As far as explosions went, it wasn’t much. It wasn’t even a true explosion, just the byproduct of a lot of spells failing at once. There were simply so many spells, of so much power, all collapsing due to a bomb going off in the real world, that the puffs of air, sparks, and flashes of light combined felt more like it.
Kelly was thrown off his feet, and he wasn’t the only one. Several of the smaller servants who had come through the portal, or the more malnourished looking ones, were knocked to the ground, and there was a general sense of confusion. Jin managed to stay standing, and she yanked Kelly to his feet, then whispered into his ear.
“We can solve this on our own. But for right this moment, we have almost two hundred people who rushed into this world in a panic. Many of them don’t have auras, so being here is going to start mining at their lifeline and soulstuff. They don’t have long before that starts taking a permanent toll. If they panic and start running, they could die. Understand?”
Kelly froze. His mind had been cleared when he’d no longer needed to focus on the spells, but he clearly hadn’t thought through the entire situation. Jin was right – there would be time to address what Devi had done later. Right now, they needed to get the people out of here.
“I understand,” he whispered back, and Jin hauled Devi to her feet next, whispering something in her ear as well. Devi couldn’t hear it, but he suspected that it was just a nicer version of what he’d been told – after all, Jin seemed smitten by the other girl.
“Right,” Devi said, clapping loud enough to get everyone’s attention. Despite being in an empty field, the sound reverberated loudly, as if she were in a cave. “Everyone listen up! I’m glad you managed to escape, and I’m sorry we did that.”

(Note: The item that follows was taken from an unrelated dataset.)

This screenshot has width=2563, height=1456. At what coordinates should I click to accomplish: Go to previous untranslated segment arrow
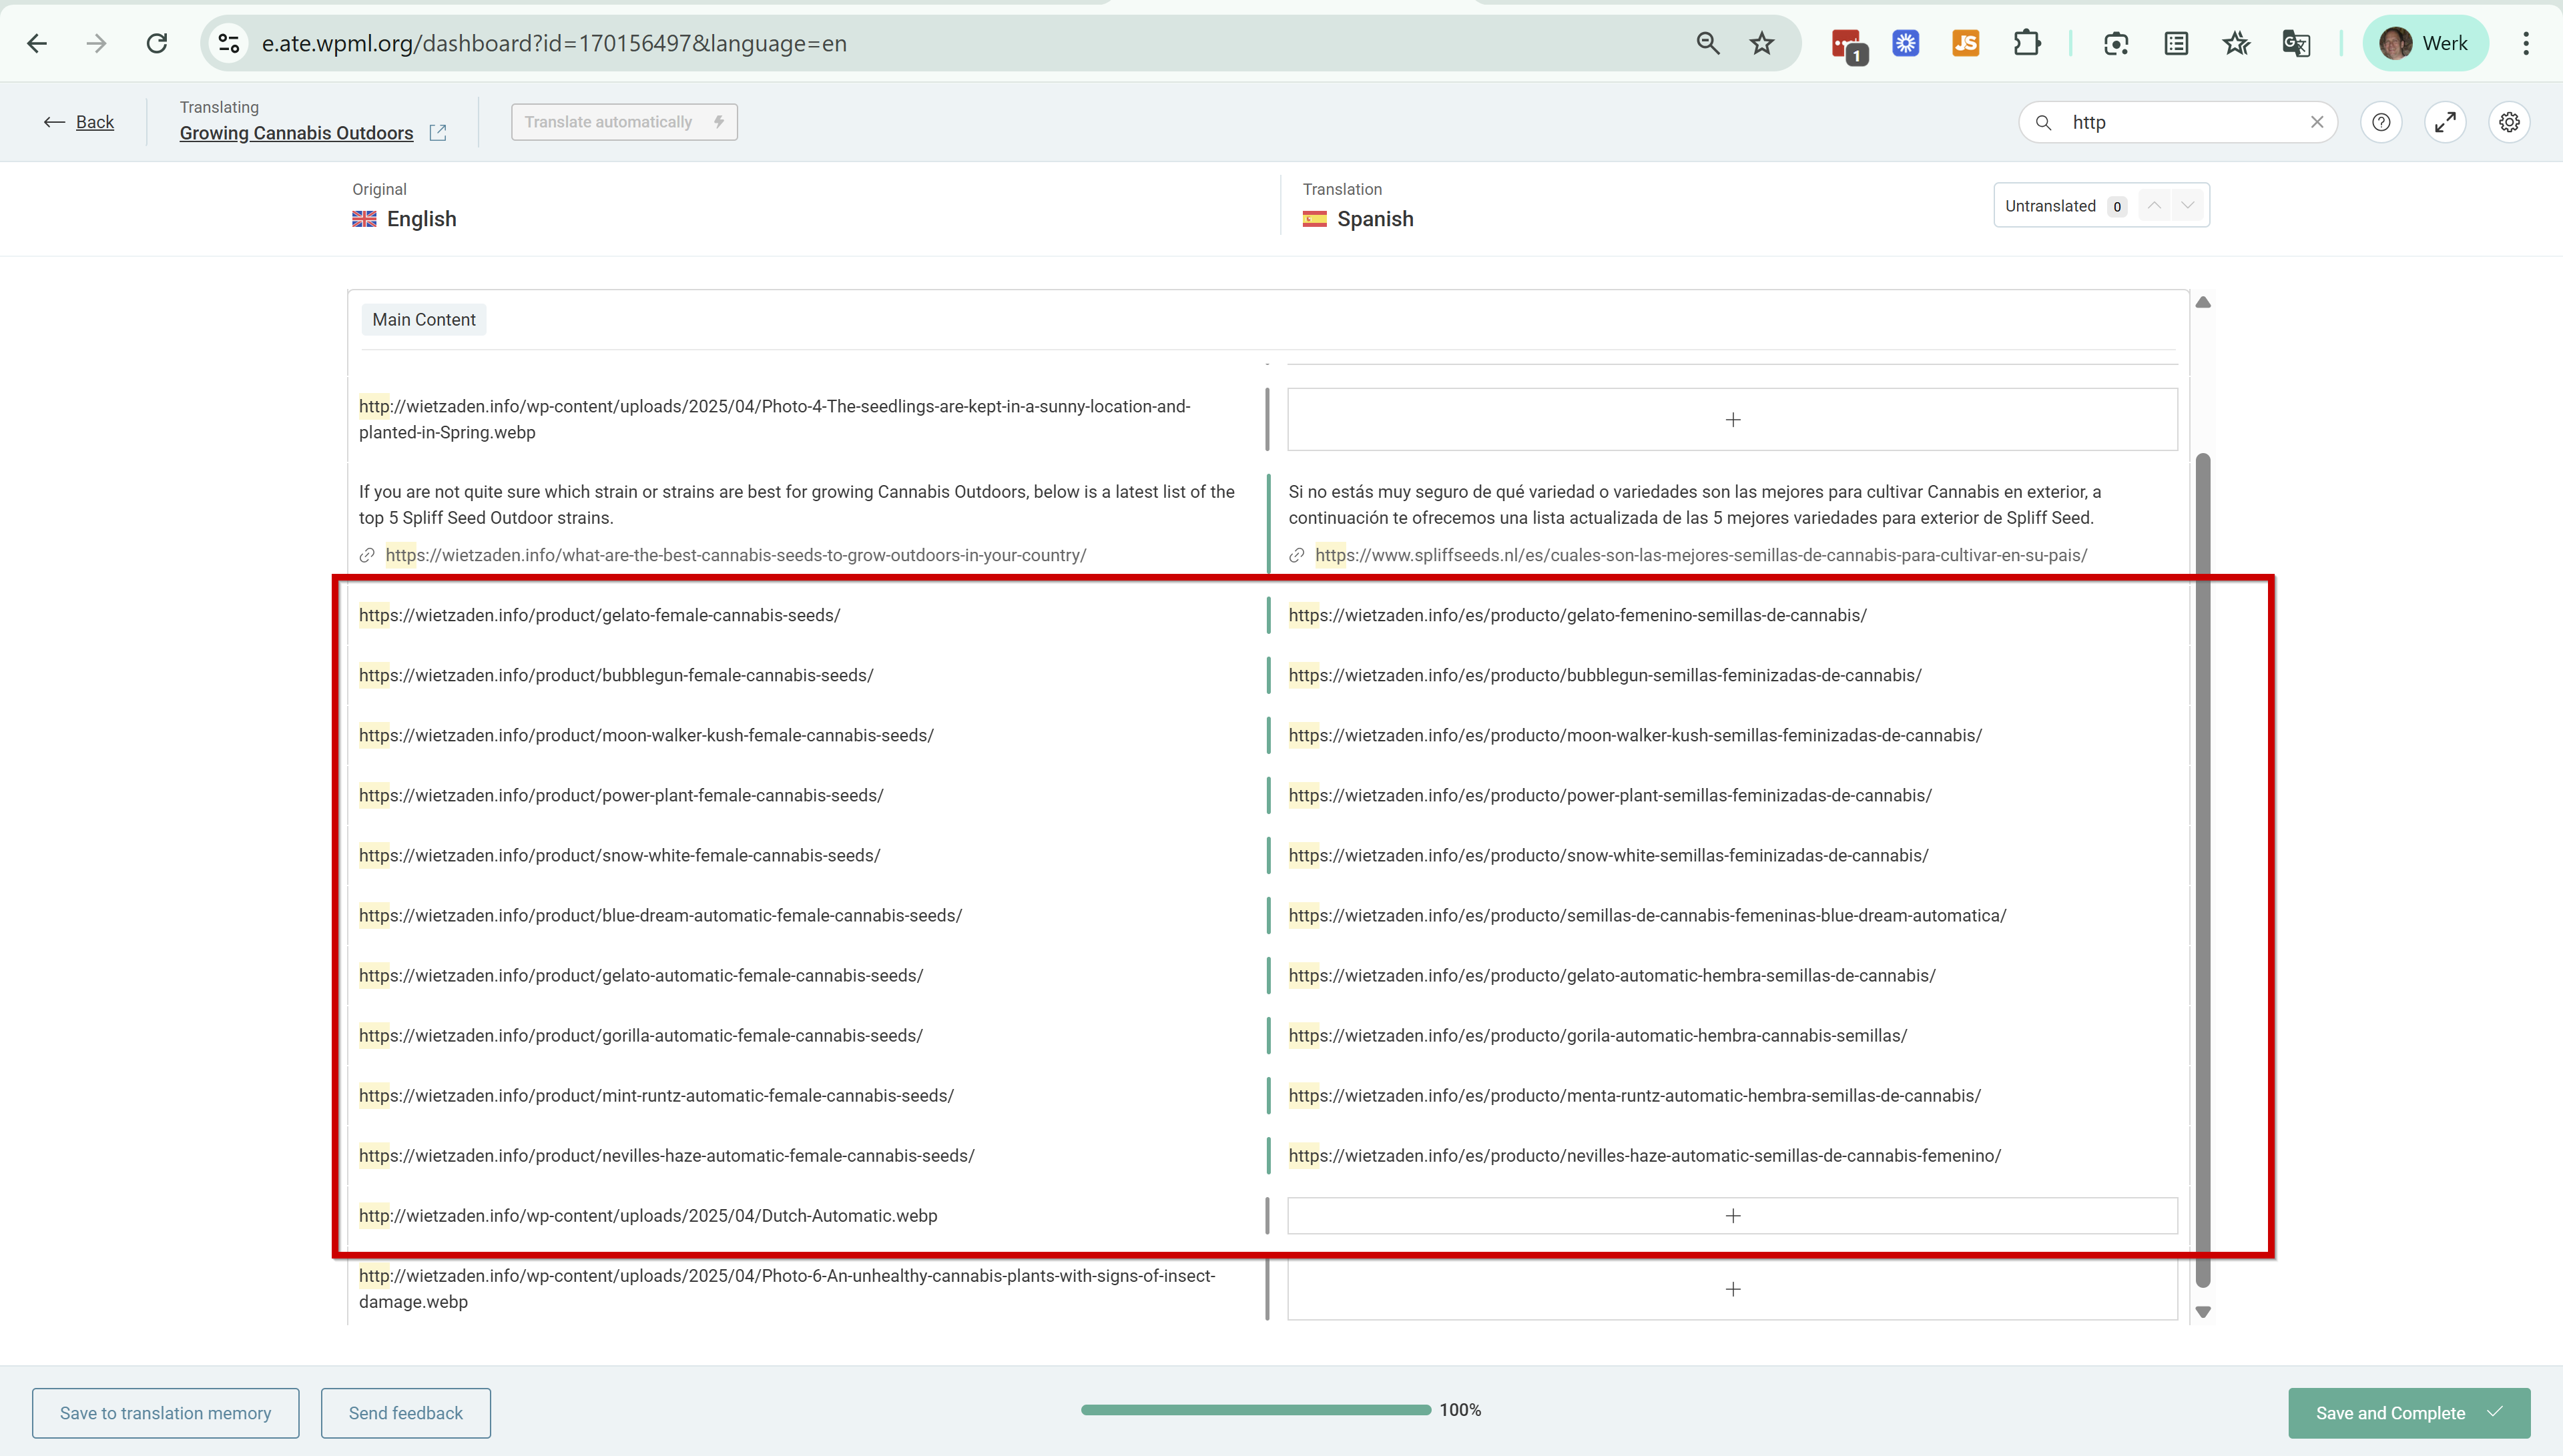pos(2154,206)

“You’re a terrorist!” one of the guards who had been either sensible or, depending on perspective, cowardly enough to flee shouted. “You–”
“Enough!” Jin said, stepping next to Devi and raising her hand. “I’ll stand trial later. Right now, we have a limited amount of time before the drain gets to be too much.”
“I have an extraction point about ten minutes walk from here,” Devi said, picking up from Jin’s speech. “It’s in a safe house I set up. There’s food and water there for everyone, and it’s warded. It should be safe until the archmage can clear out the demons.”
At that she turned and walked off. Kelly paused, looking around, before he stepped up to follow her.